- _Task item_: The lines wanted run from the first one below through the one with "Task: Toggle the Select All checkbox". Return them exactly.

- _Data_:
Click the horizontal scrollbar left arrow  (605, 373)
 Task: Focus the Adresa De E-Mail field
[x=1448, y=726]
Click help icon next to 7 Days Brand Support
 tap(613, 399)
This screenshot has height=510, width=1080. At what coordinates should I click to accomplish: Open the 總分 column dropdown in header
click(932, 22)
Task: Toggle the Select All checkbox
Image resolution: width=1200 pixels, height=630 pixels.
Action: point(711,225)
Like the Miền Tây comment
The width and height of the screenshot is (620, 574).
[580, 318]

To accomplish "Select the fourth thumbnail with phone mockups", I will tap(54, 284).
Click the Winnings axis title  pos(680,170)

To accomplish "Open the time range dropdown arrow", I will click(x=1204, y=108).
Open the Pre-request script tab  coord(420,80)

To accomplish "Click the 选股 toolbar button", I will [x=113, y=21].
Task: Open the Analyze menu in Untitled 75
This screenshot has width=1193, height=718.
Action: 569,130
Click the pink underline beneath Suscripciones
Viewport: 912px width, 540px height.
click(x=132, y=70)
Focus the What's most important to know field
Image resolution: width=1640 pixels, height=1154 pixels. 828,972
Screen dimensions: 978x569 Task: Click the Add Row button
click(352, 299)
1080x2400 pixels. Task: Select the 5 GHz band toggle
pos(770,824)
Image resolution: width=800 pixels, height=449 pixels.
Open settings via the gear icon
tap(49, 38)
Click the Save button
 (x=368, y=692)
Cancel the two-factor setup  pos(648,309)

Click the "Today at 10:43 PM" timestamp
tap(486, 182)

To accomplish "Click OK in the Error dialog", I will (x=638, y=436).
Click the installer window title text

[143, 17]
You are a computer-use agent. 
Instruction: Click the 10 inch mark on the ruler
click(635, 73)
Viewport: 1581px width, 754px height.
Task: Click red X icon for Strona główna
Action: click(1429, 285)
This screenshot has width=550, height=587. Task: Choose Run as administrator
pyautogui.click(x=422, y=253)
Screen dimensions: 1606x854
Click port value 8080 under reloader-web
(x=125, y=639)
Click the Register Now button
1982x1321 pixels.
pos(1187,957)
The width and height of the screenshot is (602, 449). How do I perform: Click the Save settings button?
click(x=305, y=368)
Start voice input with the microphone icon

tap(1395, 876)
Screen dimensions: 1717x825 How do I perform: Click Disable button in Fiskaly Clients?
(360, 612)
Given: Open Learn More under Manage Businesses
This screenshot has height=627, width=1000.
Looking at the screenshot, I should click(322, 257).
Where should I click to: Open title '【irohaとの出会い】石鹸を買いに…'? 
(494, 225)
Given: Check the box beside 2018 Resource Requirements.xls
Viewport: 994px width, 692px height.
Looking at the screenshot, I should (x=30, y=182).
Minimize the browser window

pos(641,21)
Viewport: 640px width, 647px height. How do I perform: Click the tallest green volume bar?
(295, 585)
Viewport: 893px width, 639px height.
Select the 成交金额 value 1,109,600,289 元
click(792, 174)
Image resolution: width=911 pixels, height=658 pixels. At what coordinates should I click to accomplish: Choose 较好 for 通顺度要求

- _Answer to this task_:
Click the horizontal scrollbar left arrow  (605, 373)
 Task: Focus the Adresa De E-Mail field
[x=1448, y=726]
Click help icon next to 7 Days Brand Support
 tap(613, 399)
This screenshot has height=510, width=1080. At what coordinates should I click to accomplish: Open the 總分 column dropdown in header
click(932, 22)
Task: Toggle the Select All checkbox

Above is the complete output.